* _TASK SET_:
1. Decide whether each statement below agrees with the text on New Jersey tenure, answering yes or no and quoting the words of the text that decide it: (a) tenured teaching staff members can be laid off for budget reasons if their seniority is honored; (b) administrative principals count as teaching staff members for tenure; (c) if the board makes no determination within 45 days, the charges go to the Commissioner of Education.
2. In the listing, copy every line starting with the line containing "You are a computer-use agent. The" and going on through the line containing "tap(1066, 17)", with both of those lines included.

* _TEXT_:
(begin)

When a New Jersey “teaching staff member” achieves tenure, she receives protections that most other New Jersey employees do not. Tenured teaching staff members can be dismissed or reduced in compensation “during good behavior” only for “incapacity,” “inefficiency,” or “conduct unbecoming” a teaching staff member, or some other “just cause.” However, they can be laid off for budget reasons or enrollment losses at any time as long as their seniority is honored.

For the purposes of tenure, “teaching staff members” includes a wide range of employees, including: Assistant superintendents, teachers, principals (but not administrative principals), vice-principals, assistant principals, school nurses, athletic trainers, business administrators shared by more than one school district, and other employees requiring appropriate certificates.

Left unchanged are the initial procedures. Tenure charges are instituted by the local board of education. They are filed in writing with the board’s secretary together with a sworn statement of evidence. The employee is promptly given a copy and the opportunity to submit a written statement in response. The board will then consider the charges in closed session and decide by majority vote if the evidence supports probable cause for the charges, and whether the charges are sufficient to warrant dismissal or reduction in salary. If so, it then forwards the charges to the Commissioner of Education. If the board does not make a determination within 45 days, the charges are dismissed.

(end)

* _DATA_:
(begin)

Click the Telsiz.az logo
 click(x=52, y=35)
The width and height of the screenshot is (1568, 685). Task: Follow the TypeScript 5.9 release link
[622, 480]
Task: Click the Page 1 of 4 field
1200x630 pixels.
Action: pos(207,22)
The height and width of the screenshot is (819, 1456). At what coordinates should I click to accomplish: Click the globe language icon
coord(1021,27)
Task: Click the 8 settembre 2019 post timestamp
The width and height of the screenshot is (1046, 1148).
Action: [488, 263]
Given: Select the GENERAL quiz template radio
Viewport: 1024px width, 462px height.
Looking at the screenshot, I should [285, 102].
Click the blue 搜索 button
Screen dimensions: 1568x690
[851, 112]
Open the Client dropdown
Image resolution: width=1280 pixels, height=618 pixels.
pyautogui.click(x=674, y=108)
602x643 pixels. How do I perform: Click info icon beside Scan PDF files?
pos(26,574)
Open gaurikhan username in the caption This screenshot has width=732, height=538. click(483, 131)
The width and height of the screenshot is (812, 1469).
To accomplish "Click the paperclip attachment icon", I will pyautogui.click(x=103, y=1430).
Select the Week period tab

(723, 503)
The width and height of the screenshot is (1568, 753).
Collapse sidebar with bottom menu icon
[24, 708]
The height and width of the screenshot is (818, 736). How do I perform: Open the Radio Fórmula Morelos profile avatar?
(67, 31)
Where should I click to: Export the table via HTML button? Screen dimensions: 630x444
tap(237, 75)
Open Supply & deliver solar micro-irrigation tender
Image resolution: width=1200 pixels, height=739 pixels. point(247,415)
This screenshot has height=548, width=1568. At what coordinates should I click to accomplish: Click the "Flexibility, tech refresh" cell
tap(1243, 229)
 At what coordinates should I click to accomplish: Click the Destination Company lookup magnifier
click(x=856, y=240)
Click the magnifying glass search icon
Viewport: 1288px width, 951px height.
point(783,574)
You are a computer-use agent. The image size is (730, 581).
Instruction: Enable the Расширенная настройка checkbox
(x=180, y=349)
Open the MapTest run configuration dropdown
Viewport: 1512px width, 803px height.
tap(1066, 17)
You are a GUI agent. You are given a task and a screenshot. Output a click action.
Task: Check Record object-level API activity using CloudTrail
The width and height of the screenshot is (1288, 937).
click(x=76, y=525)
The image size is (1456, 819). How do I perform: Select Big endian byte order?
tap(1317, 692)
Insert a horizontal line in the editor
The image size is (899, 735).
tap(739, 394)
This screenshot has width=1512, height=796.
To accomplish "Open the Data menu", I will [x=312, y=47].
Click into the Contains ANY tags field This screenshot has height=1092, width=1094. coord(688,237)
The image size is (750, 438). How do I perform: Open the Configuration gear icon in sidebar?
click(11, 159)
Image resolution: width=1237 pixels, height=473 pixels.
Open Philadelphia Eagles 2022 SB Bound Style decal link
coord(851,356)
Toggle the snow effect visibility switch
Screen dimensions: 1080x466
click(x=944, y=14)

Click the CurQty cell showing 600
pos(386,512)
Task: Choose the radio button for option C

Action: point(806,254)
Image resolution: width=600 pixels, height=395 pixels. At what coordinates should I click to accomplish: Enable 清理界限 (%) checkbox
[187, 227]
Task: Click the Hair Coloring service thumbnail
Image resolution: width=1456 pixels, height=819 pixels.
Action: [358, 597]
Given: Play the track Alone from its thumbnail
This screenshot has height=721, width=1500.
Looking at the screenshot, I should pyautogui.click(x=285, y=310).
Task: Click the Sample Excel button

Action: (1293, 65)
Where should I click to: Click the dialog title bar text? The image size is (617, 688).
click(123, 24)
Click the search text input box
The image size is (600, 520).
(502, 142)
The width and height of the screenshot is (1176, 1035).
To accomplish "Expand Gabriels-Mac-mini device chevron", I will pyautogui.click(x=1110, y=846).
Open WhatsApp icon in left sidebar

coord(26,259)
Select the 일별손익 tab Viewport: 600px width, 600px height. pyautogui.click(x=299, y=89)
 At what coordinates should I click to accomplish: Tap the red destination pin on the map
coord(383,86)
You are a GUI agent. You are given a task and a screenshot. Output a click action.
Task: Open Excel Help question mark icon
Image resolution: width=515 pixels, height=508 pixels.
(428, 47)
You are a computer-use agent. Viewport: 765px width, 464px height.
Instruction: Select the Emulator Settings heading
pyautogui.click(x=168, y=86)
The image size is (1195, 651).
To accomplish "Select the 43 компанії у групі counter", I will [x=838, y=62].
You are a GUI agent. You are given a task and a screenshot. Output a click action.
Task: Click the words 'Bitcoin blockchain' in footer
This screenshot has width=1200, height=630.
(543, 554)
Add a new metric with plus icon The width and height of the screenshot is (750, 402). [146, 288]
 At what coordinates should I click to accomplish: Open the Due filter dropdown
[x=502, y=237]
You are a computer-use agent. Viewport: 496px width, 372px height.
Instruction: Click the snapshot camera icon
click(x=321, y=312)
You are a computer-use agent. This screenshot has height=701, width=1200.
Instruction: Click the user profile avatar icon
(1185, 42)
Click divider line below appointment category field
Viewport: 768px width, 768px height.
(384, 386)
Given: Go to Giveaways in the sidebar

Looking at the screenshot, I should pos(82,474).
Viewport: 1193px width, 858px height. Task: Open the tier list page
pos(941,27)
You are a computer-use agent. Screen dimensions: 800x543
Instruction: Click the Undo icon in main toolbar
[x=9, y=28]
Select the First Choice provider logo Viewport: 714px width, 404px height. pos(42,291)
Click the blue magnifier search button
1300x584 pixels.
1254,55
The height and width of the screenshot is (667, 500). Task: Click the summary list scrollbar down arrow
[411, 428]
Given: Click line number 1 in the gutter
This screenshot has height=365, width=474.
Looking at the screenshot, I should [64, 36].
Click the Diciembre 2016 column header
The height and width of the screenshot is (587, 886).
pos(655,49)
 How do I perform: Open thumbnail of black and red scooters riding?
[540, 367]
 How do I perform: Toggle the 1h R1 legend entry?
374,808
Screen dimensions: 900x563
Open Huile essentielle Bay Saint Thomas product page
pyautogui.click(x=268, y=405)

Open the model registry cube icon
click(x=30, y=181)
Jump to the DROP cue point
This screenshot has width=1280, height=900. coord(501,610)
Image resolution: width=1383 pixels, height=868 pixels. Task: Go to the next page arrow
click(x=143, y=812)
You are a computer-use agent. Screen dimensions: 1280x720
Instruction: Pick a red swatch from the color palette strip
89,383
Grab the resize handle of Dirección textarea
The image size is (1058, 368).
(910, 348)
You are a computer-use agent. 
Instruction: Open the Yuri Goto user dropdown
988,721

(end)

* _ANSWERS BELOW_:
1.
(a) Yes: "they can be laid off for budget reasons or enrollment losses at any time as long as their seniority is honored."
(b) No: "principals (but not administrative principals)"
(c) No: "If the board does not make a determination within 45 days, the charges are dismissed."

2.
You are a computer-use agent. The image size is (730, 581).
Instruction: Enable the Расширенная настройка checkbox
(x=180, y=349)
Open the MapTest run configuration dropdown
Viewport: 1512px width, 803px height.
tap(1066, 17)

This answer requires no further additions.